Desde el pontificado de Juan Pablo II, cuando era maestro de ceremonias, el limosnero apostólico -joven para ser cardenal, sólo 54 años- ha preferido la compañía de pobres, sintecho y migrantes a la de purpurados o políticos. Invita a comer cada día en su apartamento de la Porta Santa Ana del Vaticano a una quincena de indigentes: entrante, postre y café incluidos. También ha sido el responsable de otras iniciativas de caridad que se han vuelto virales, como las duchas instaladas en el Vaticano o la “lavandería del Papa”. O las invitaciones de Francisco a los pobres al circo o la playa. O que disfrutaran de un helado en su onomástica.

Krajewski, distribuyendo alimentos para los pobres

Explicando las obras de caridad que coordina, Krajewski sostiene que “no le das a la gente lo que se merece, sino lo que necesita.

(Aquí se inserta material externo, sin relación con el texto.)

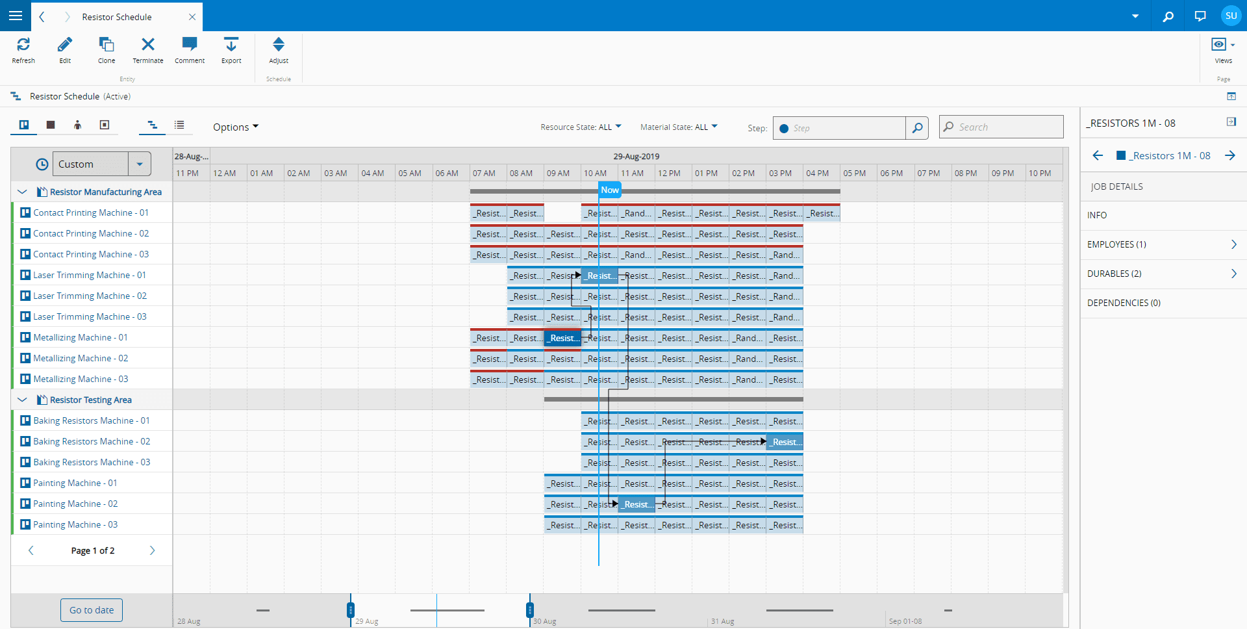Clone the schedule using Clone icon
Screen dimensions: 1247x629
coord(107,44)
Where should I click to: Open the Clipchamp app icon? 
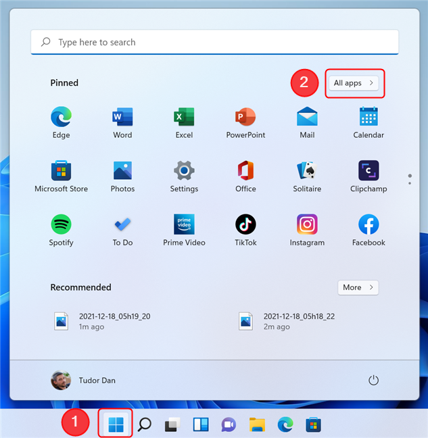(368, 176)
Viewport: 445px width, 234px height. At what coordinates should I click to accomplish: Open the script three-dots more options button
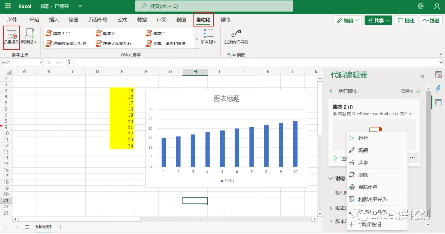412,158
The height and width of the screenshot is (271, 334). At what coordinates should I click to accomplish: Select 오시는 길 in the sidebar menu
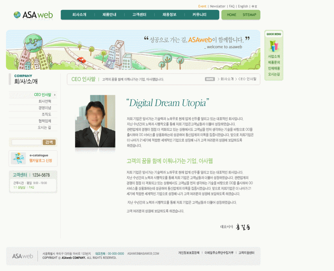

Cuando un niño tiene fiebre, no le dices, ‘Hoy no te has portado bien, no te voy a dar medicina’. Se la das, ¡porque es lo que necesita!”. Tal y como hacía Cristo, prosigue, porque “Jesús no hurgaba en las carteras de la gente”. “No le puedes decir a la gente que no se merece buscar una vida mejor”, sentencia el neocardenal.

Y por si quedaban dudas de que su filosofía de vida está inspirada en el Evangelio, el limosnero pregunta: “Si en esta persona pobre o sintecho, ves a Jesús, ¿qué le vas a dar? ¿Ropa rota que ya no necesitas? ¿Comida caducada? ¡No! ¡Le darías a Jesús lo mejor que tengas!“.

No es de extrañar que Krajewski se lleve tan bien con el Papa Bergoglio, que no se cansa de decir a los ricos que acuden al Vaticano con la intención de donar dinero: “¡Dadles a los pobres un trabajo!”. Tampoco, que cuente con el respaldo total de Francisco en su trabajo con los refugiados, a los que ha llegado a ceder su apartamento. Algo que, ha admitido al Papa, “no es tan compatible con la ley”. Pero si va preso a la cárcel, cuenta que Francisco le dijo: “¡Yo te visitaré!”.